■ **INFORMATION GIVEN**:
Content starts

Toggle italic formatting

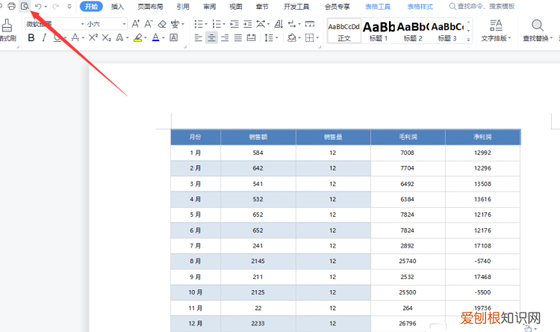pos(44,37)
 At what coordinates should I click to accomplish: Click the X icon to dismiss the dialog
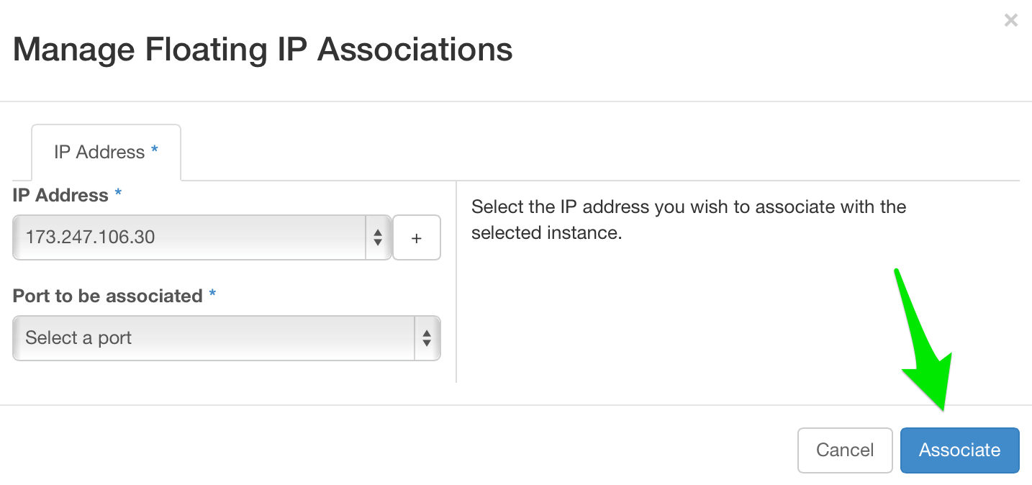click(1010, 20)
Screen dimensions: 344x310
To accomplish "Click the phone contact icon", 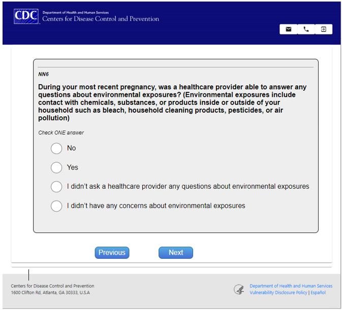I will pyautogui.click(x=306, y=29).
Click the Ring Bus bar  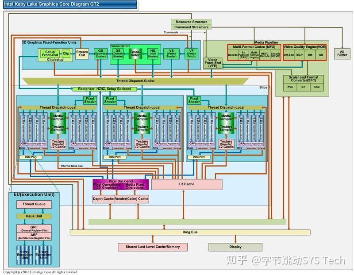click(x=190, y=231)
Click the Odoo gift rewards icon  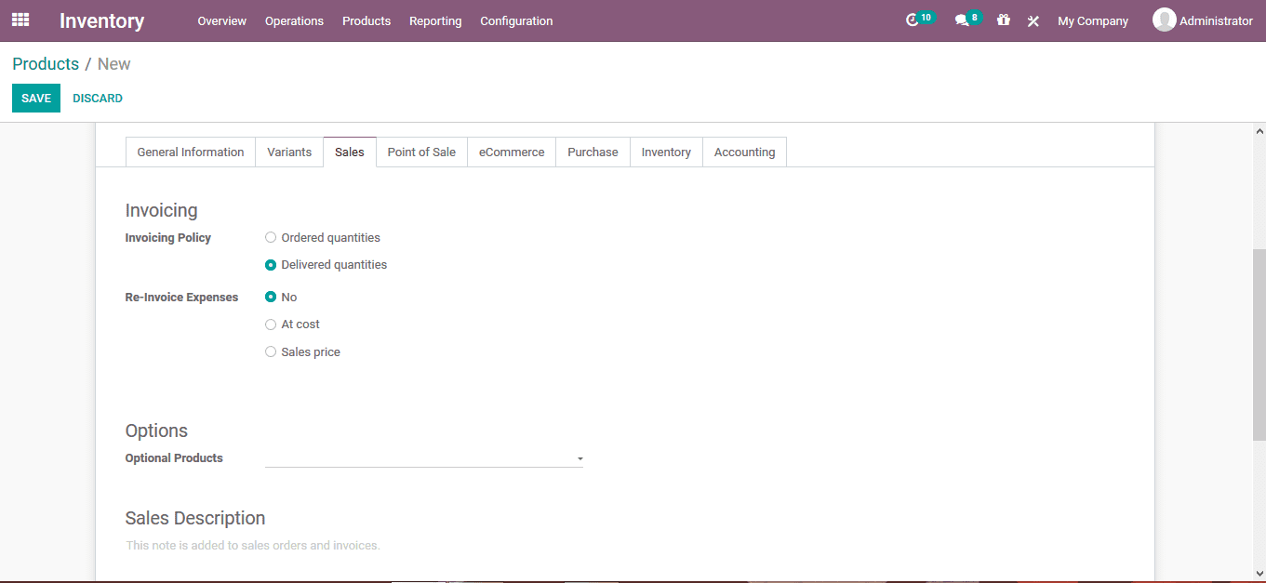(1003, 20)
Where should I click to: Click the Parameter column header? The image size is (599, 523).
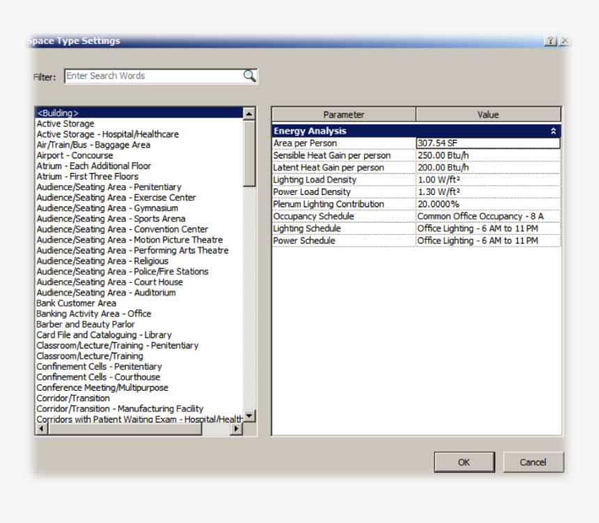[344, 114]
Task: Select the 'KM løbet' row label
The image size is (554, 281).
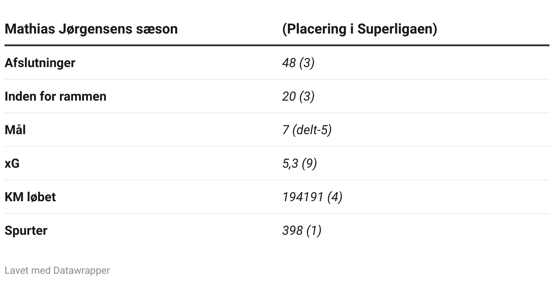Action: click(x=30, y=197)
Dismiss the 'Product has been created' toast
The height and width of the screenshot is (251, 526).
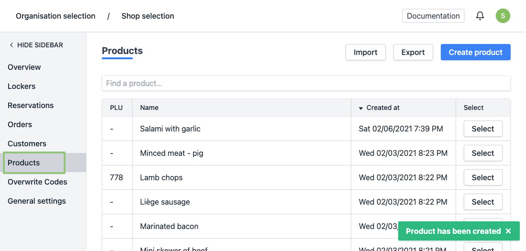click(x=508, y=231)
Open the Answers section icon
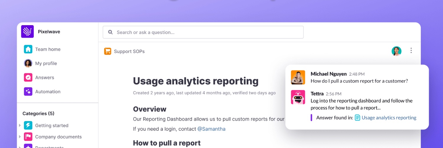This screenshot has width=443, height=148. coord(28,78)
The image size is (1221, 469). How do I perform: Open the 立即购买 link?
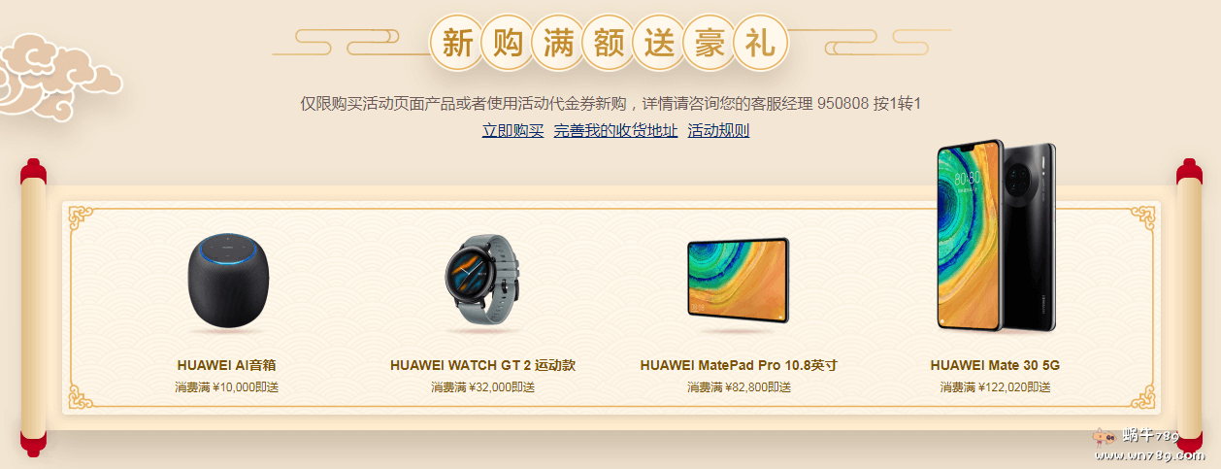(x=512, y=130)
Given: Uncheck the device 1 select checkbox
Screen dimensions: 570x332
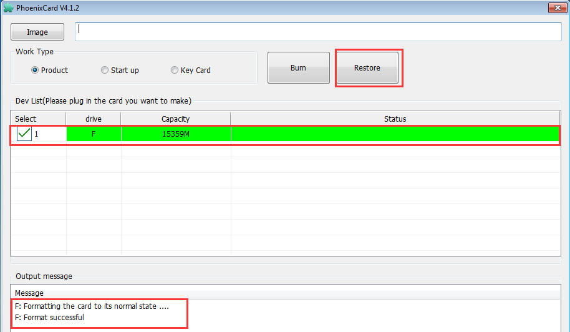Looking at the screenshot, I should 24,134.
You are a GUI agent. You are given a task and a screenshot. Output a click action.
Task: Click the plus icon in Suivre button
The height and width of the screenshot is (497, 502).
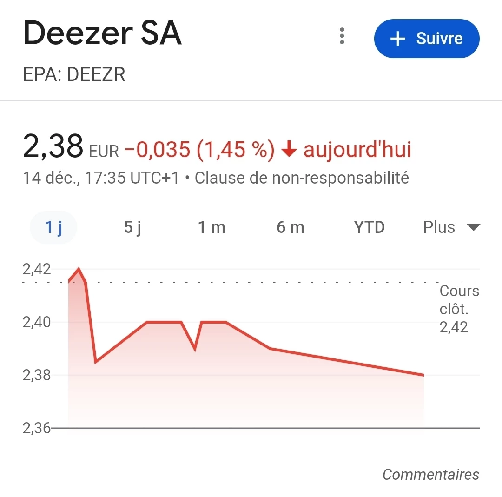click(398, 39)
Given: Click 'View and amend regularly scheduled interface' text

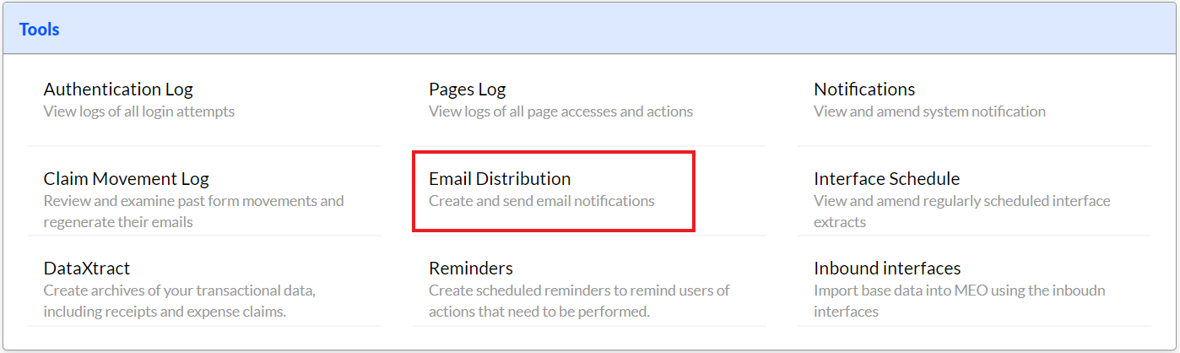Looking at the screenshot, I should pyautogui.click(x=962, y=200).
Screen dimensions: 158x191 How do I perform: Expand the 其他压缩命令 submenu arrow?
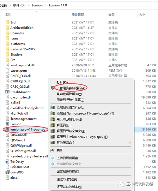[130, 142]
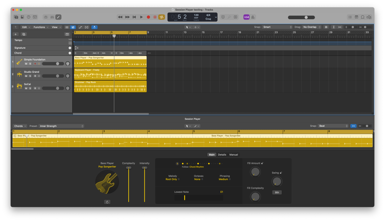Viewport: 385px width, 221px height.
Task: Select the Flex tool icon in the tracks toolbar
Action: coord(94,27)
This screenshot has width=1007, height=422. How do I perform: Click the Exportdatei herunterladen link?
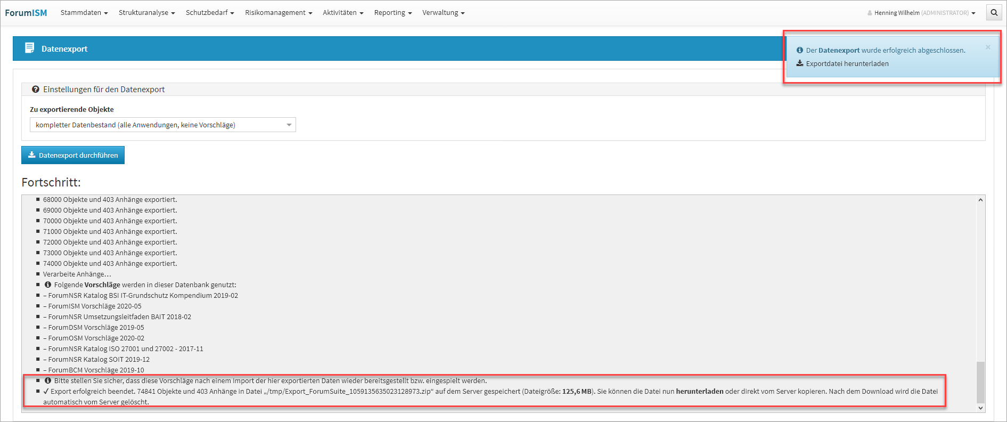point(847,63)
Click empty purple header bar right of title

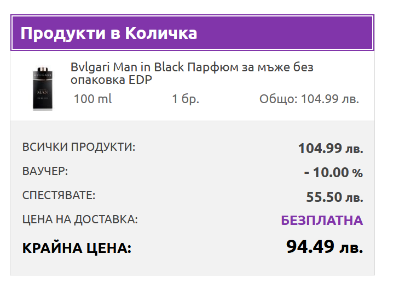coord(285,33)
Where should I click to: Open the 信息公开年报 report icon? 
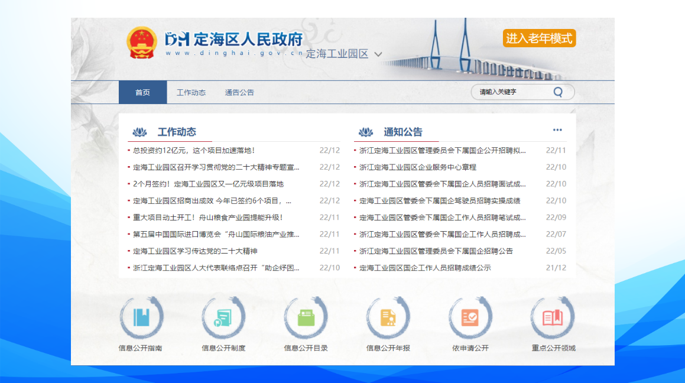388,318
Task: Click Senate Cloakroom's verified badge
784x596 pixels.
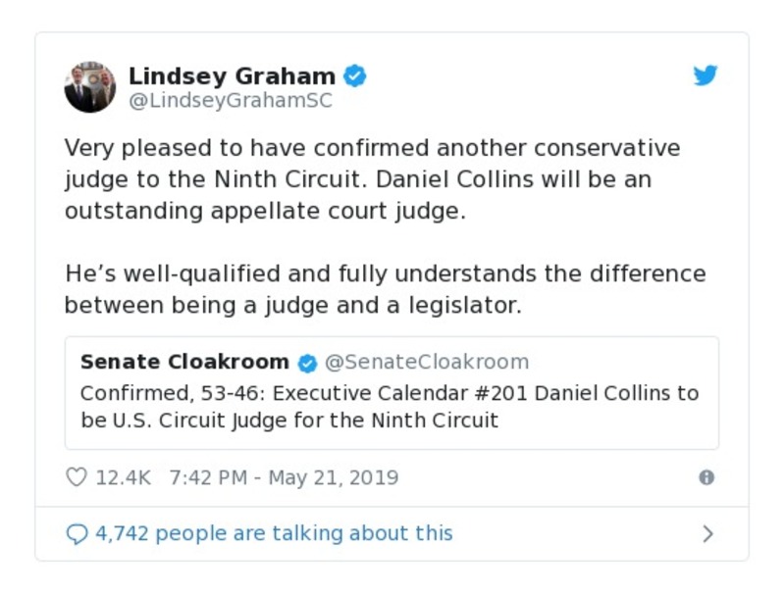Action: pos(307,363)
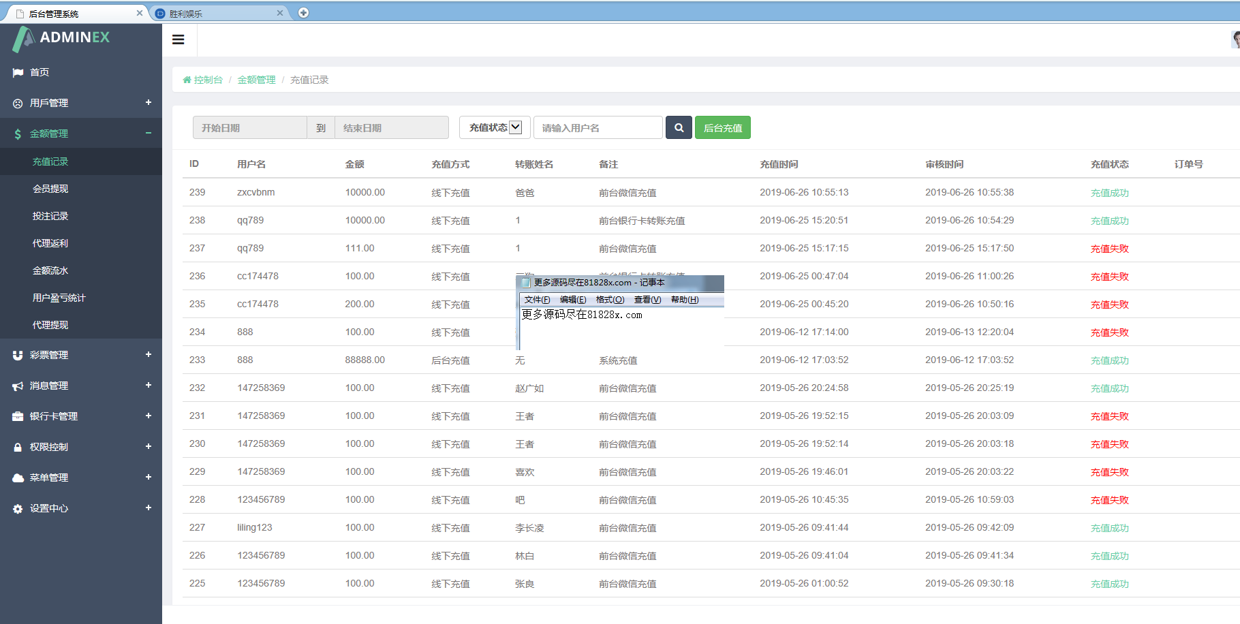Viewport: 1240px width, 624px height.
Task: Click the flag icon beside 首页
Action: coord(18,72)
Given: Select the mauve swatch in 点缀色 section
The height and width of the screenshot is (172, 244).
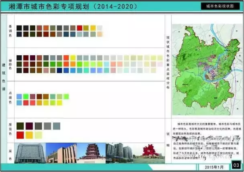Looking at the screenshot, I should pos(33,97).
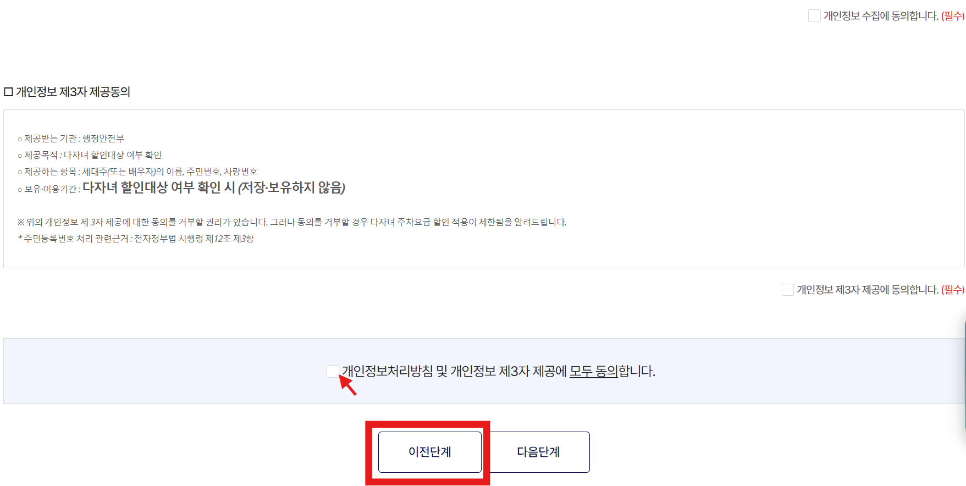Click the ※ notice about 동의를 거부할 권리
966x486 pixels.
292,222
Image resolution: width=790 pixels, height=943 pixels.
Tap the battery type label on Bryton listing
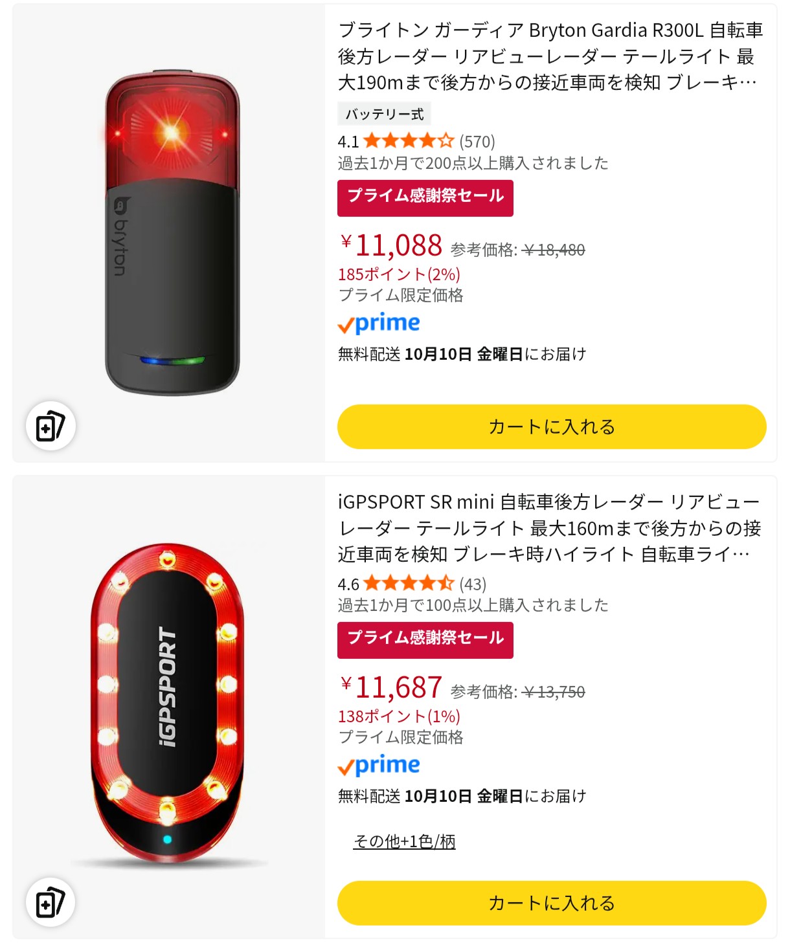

Content ends

Take the line containing "Image resolution: width=790" through the last line of the material and retype exactly those lines, both ends included, with no pictures.

■ **EXERCISE OUTPUT**:
Image resolution: width=790 pixels, height=943 pixels.
Tap the battery type label on Bryton listing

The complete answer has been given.